El miedo del independentismo a que la división de los partidos, la ausencia de estrategia compartida, la insufrible confrontación entre sus líderes y la falta de una hoja de ruta unitaria pasara factura a la manifestación de la Diada ha quedado ampliamente superado este 11 de Setembre por la responsabilidad, compromiso, patriotismo y la madurez de la ciudadanía catalana. Lo empezó el pueblo y lo acabará el pueblo es hoy más verdad que nunca para incomodidad de los políticos.

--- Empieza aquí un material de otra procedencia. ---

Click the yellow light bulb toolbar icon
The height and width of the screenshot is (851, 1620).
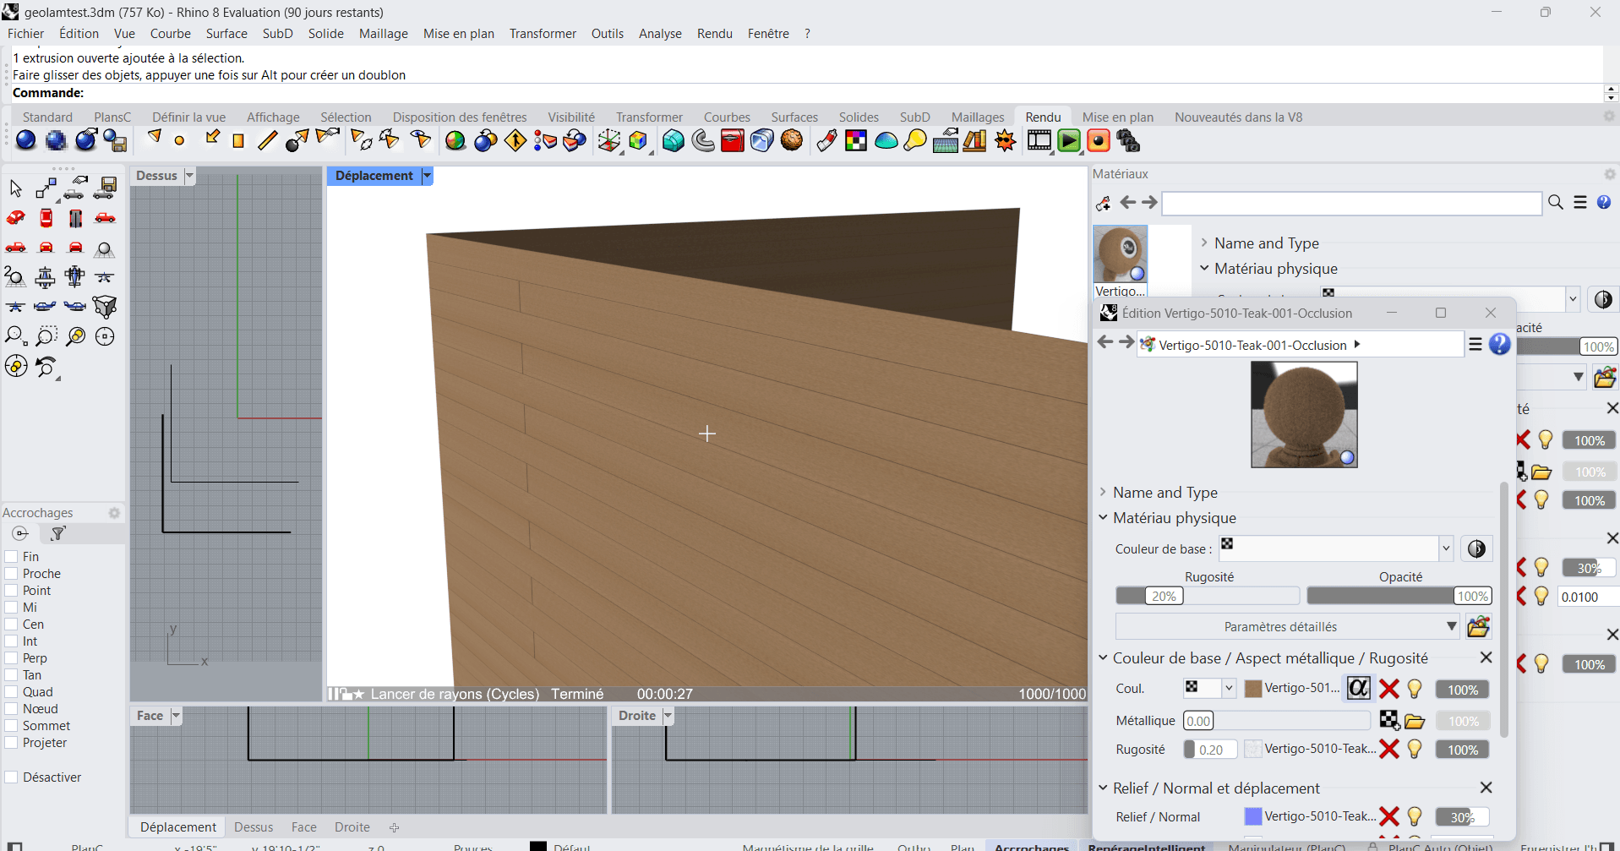click(x=914, y=142)
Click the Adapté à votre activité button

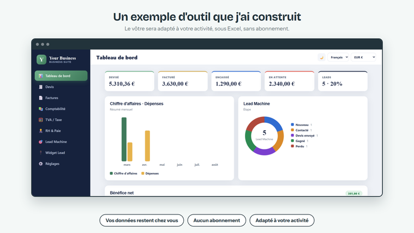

El independentismo es resiliente y se ha convertido en un movimiento adulto -con presos y exiliados-, empezando por la organización convocante de la manifestación, la ANC, que ha tenido hasta el pasado mes de junio y durante casi cuatro años dos de sus tres últimos presidentes en la prisión. Unas 400.000 personas, según la organización, han participado en la manifestación, bastantes menos, 108.000, según la Guardia Urbana de Ada Colau y Albert Batlle. Hubieran los que hubieran, ya que el baile de cifras es todo un clásico en ocasiones como esta, desbordaron los vaticinios previos. Esto es poco discutible.

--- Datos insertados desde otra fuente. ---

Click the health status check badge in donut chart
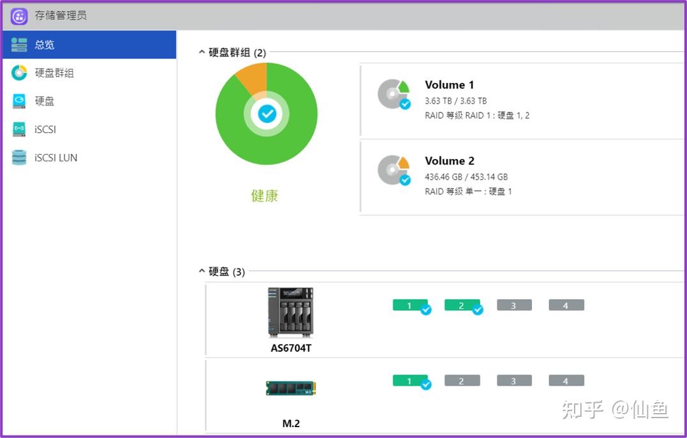Screen dimensions: 687x438 click(266, 115)
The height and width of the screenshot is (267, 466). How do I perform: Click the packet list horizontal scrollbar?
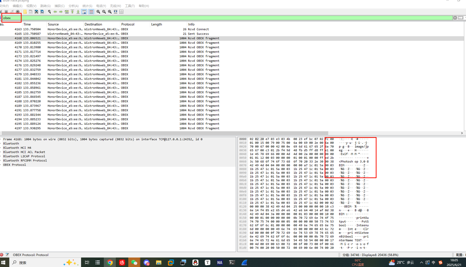click(x=164, y=133)
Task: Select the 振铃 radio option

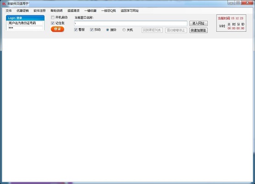Action: click(x=107, y=30)
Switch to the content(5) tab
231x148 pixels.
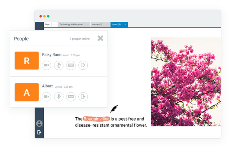click(x=97, y=25)
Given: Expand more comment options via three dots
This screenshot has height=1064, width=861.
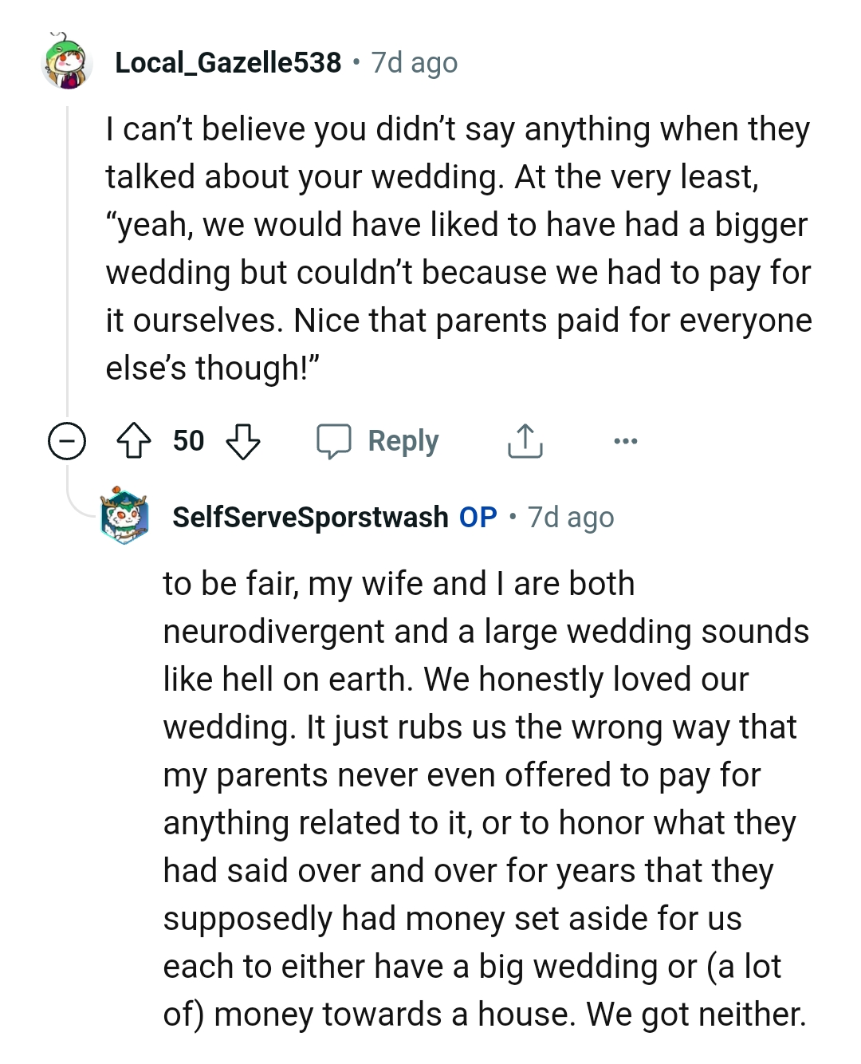Looking at the screenshot, I should (627, 439).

Quizás sea el núcleo duro del movimiento o la convicción en el último momento de que quedarse en casa era aún una opción peor. Cada uno tendrá sus razones para acercarse hasta la plaça Urquinaona, la Via Laietana o la Estació de França. Pero lo expliquen como quieran o necesiten para justificarse los que intentan predicar desde las trincheras españolistas una y otra vez que el suflé independentista ya ha bajado, hoy deben retener un único titular: en las peores condiciones posibles, el independentismo catalán ha protagonizado la mayor movilización de la era de la pandemia y pospandemia en Europa. Con mascarilla, claro; con miedo al contagio en una pandemia inacabable. También contra el derrotismo dominante. Todo lo que se quiera. Pero la capacidad de resistencia del movimiento se ha vuelto a poner una vez más de relieve. Puede haber altos en el camino, pero no hay marcha atrás.

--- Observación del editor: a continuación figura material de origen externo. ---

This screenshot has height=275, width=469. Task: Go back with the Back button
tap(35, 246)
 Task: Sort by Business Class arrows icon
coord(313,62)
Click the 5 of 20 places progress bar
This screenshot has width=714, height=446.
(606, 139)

No fue una jornada fácil para los políticos independentistas, atrapados entre la gestión, el pragmatismo y las movilizaciones en un día de proclamas que siempre suelen ser incómodas para el poder. Cada Govern tiene su experiencia y cada president ha extraído sus lecciones de la manifestación del 11 de Setembre. A todos se les han pedido cosas y después todos ellos, al menos desde 2012, lo han pasado por filtros diferentes. Artur Mas, sin ir más lejos, se sintió en 2012 obligado a un cambio de rumbo y pasar del pacto fiscal al estado propio. Dos años más tarde, en 2014, Carme Forcadell, también en una Diada, en vísperas de la consulta del 9-N, le reclamó aquel célebre "President, posi les urnes". Por cierto, un lema que ha transformado este año su sustituta en la ANC, Elisenda Paluzie, en "President, faci la independència", en un dardo dirigido a Pere Aragonès.

Sea como sea, el movimiento independentista ha gestionado en la calle este 11 de Setembre la concesión de un crédito limitado a sus partidos políticos. Sin acritud, más allá de hechos puntuales, pero con contundencia. Madrid, que sigue insistiendo en la política de la represión y del colonialismo, con situaciones grotescas como la fallida ampliación del aeropuerto del Prat y el pelotazo inmobiliario que se nos ha ocultado, no tiene agenda alguna para Catalunya. Frente al no a la independencia solo ofrece el camino de la sumisión y la uniformidad.

Salir del bucle actual no es nada fácil pero quedarse en el bucle seguro que no es la solución.